Llama-3-Taiwan-70B-Instruct

Property	Value
Parameter Count	70B
Context Length	8K tokens (128K version available)
License	Llama3
Research Paper	TMLU Paper
Training Framework	NVIDIA NeMo

What is Llama-3-Taiwan-70B-Instruct?

Llama-3-Taiwan-70B-Instruct is a state-of-the-art language model specifically fine-tuned for Traditional Mandarin and English language processing. Built on Meta's Llama-3 70B architecture, it has been optimized using high-quality Traditional Mandarin and English corpora, covering diverse domains including legal, manufacturing, medical, and electronics.

Implementation Details

The model was trained using NVIDIA's NeMo Framework on DGX H100 systems, featuring a batch size of 2M tokens per step. It demonstrates impressive performance across various benchmarks, notably achieving 74.76% on TMLU and 80.95% on Taiwan Truthful QA.
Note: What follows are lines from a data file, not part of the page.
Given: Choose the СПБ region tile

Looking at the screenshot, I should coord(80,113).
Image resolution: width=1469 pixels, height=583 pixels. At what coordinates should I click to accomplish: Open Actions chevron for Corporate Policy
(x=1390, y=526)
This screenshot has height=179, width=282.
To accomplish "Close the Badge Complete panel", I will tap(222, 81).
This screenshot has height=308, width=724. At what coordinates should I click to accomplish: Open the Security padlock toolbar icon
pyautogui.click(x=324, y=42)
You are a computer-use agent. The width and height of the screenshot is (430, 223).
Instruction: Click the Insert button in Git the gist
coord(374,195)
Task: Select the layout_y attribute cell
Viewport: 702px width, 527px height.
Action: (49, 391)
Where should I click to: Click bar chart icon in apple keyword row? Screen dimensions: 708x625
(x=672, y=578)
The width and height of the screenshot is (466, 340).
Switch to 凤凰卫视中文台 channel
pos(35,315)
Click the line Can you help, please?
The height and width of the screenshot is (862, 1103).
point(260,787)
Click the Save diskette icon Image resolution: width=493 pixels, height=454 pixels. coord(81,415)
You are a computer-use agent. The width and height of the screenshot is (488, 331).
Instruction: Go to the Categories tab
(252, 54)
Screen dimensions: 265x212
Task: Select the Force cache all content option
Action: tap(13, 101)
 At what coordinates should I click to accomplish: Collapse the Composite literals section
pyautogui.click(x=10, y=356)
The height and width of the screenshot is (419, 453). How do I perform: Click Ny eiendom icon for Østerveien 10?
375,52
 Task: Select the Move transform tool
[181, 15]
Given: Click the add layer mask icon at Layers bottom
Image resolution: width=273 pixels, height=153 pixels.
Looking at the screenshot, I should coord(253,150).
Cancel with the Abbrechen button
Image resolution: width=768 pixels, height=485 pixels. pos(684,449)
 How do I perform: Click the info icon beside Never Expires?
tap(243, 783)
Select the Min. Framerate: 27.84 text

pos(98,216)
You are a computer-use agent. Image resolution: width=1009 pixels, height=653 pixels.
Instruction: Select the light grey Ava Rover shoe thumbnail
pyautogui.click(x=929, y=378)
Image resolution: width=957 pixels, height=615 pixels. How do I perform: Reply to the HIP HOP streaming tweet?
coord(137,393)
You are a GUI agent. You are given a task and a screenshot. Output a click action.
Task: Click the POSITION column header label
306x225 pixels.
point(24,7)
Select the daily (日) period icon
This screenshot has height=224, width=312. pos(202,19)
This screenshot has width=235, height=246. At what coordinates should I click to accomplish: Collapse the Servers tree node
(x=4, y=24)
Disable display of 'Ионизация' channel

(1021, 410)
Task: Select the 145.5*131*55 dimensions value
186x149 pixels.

Advanced 70B parameter architecture
8K context window with 128K version available
Trained on NVIDIA DGX H100 systems
Implements both English and Traditional Mandarin capabilities

Core Capabilities

Multi-turn dialogue in Traditional Mandarin and English
RAG (Retrieval-Augmented Generation) support
Structured output and function calling
Domain-specific knowledge in legal, medical, and technical fields
High performance on Taiwanese-specific benchmarks

Frequently Asked Questions

Q: What makes this model unique?

This model stands out for its specialized optimization for Traditional Mandarin while maintaining strong English capabilities. It achieves SOTA performance on Taiwanese benchmarks and includes comprehensive domain knowledge across multiple professional fields.

Q: What are the recommended use cases?

The model excels in multi-turn conversations, RAG applications, structured output generation, and domain-specific tasks in legal, medical, and technical fields. It's particularly suited for applications requiring deep understanding of Traditional Mandarin context.